The authoritative direction and restraint exercised over the actions of men in communities, societies, and states. Also, the person, body of persons, or the organizations constituting the governing authority.
In the Christian Greek Scriptures forms of the word ar·kheʹ (beginning) are variously translated “principalities,” “governments,” “rulers,” “Sovereignties.” (KJ; Dy; NW; AT; JB) Ky·berʹne·sis and ky·ri·oʹtes, rendered “government” in some translations, more correctly mean “steering [guiding or directing]” and “lordship,” respectively. In the Hebrew Scriptures, “government” is the English term sometimes used to translate mem·sha·lahʹ, “dominion” (Isa 22:21), and mis·rahʹ, “dominion” or “princely rule [or power].”—Isa 9:6.
The Bible reveals that there are invisible governments that are good, established by God (Eph 3:10), and those that are wicked, established by Satan and the demons. (Eph 6:12) Jesus Christ was the active agent of God in originally setting up all righteous governments and authorities, invisible and visible. (Col 1:15, 16) He has been placed by his Father Jehovah as head of all government (Col 2:8-10), and he must rule until all opposing governments, invisible and visible, are brought to nothing. (1Co 15:24) The apostle Paul indicated that there was a system of things to come in which there would be a government under the authority of Christ.—Eph 1:19-21.

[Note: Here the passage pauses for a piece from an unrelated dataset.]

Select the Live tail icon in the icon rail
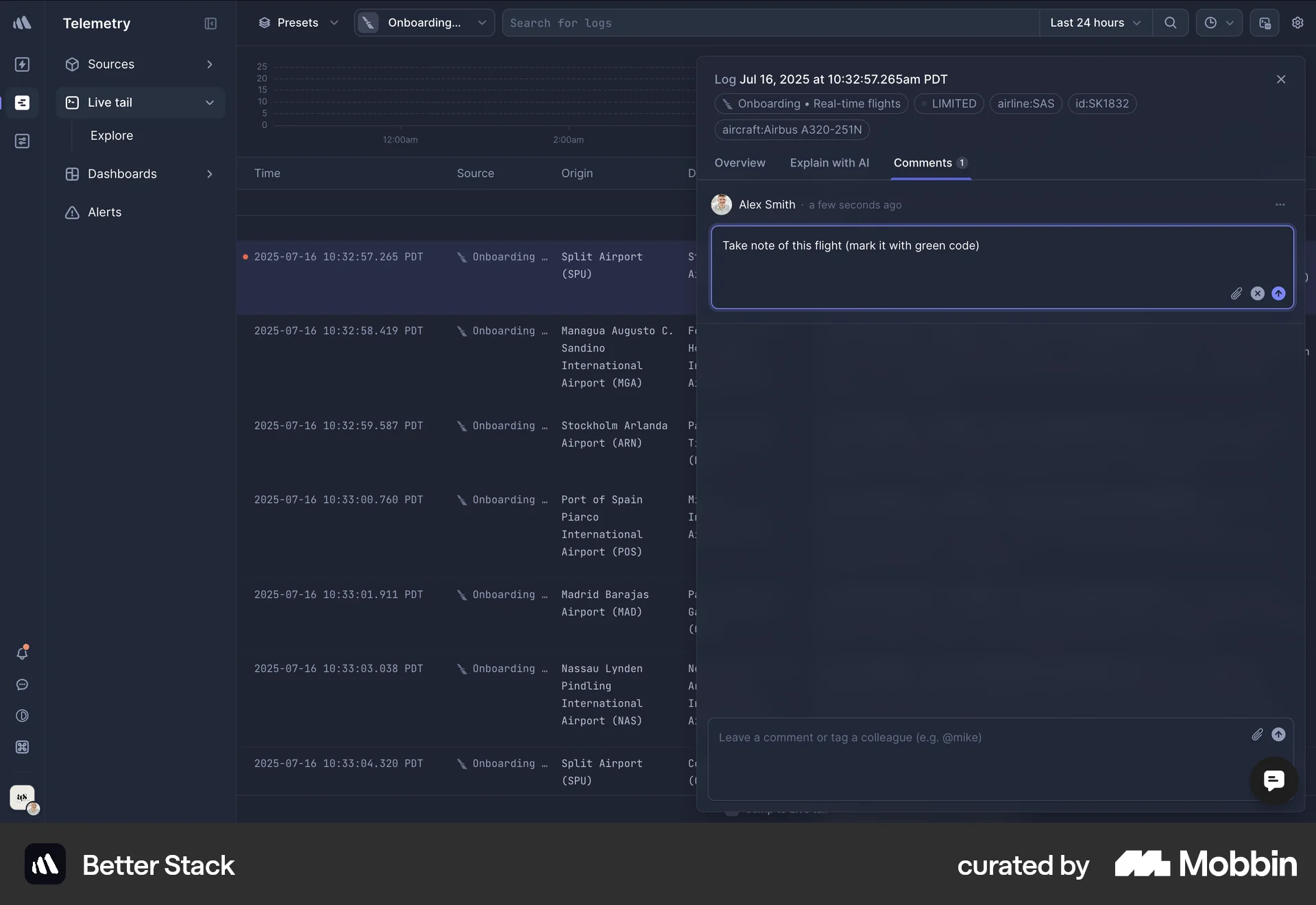click(23, 102)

World Governments. The Bible pictures world governments as “beasts” and says that they get their authority from the Dragon, Satan the Devil. God has permitted them to remain and has limited their scope and duration of rule, in harmony with his purpose.—Da chaps 7, 8; Re chaps 13, 17; Da 4:25, 35; Joh 19:11; Ac 17:26; 2Co 4:3, 4; see BEASTS, SYMBOLIC.

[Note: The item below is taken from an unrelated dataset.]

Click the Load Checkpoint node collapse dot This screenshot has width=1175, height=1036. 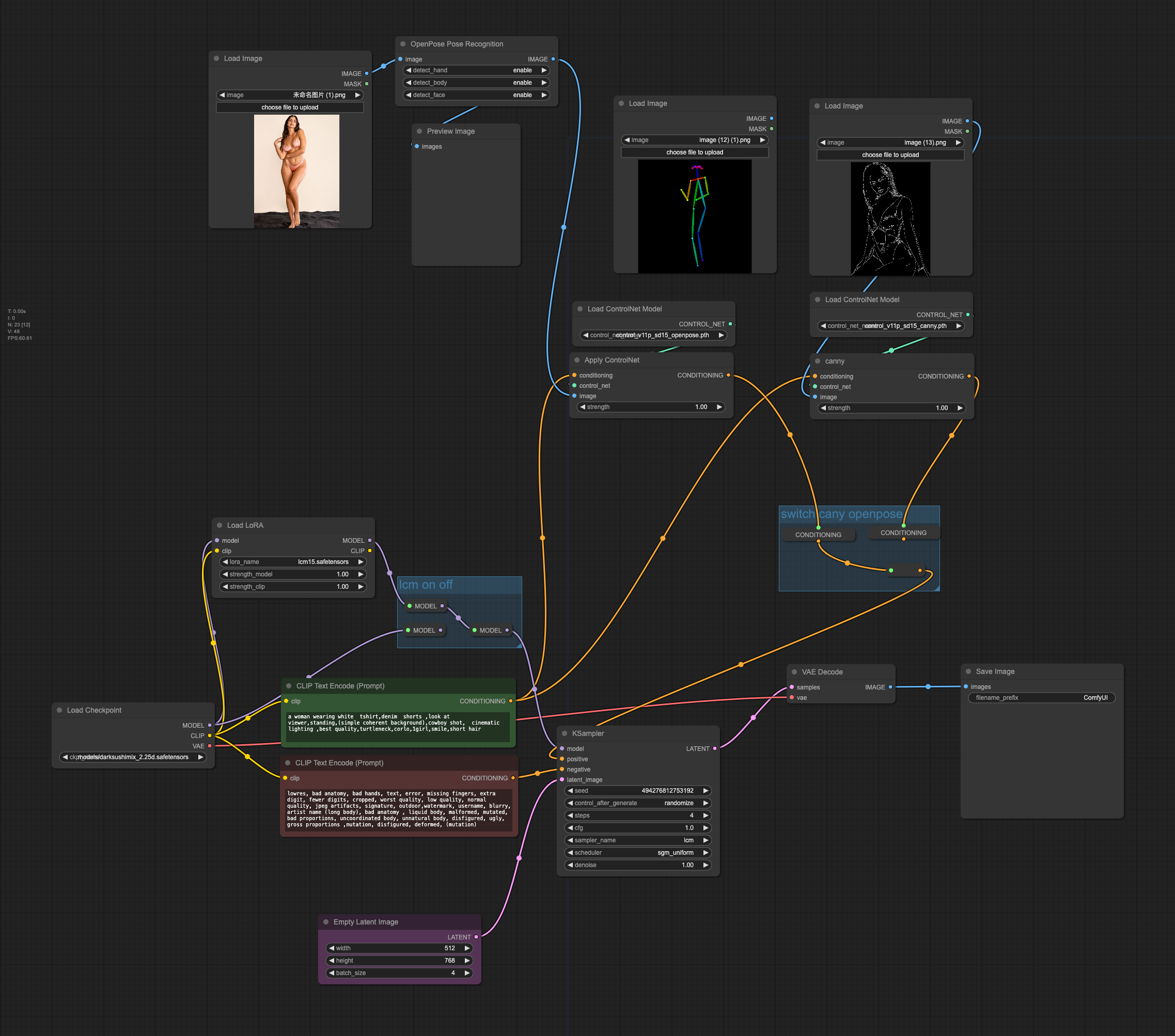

Christians and Governments. Jesus Christ and the early Christians did nothing to interfere with human governments of their day. (Joh 6:15; 17:16; 18:36; Jas 1:27; 4:4) They recognized the fact that some form of government is necessary for the existence of society, and they never fomented revolution or civil disobedience. (Ro 13:1-7; Tit 3:1) Jesus set forth the guiding principle for true worshipers of God to follow when he said: “Pay back, therefore, Caesar’s things to Caesar, but God’s things to God.” (Mt 22:21) This principle enabled the early Christians (and Christians since then) to maintain a right balance as to relations with the two authorities, that of the civil governments and that of God. Jesus showed further that his position while on earth, and therefore that of his disciples, was not one of fighting against the “Caesar” governments but, rather, one of compliance with their regulations that did not conflict with God’s law. Pilate himself recognized this fact when he said: “I find no fault in him.” (Joh 18:38) The apostles followed Jesus’ example.—Ac 4:19, 20; 5:29; 24:16; 25:10, 11, 18, 19, 25; 26:31, 32; see KINGDOM; SUPERIOR AUTHORITIES.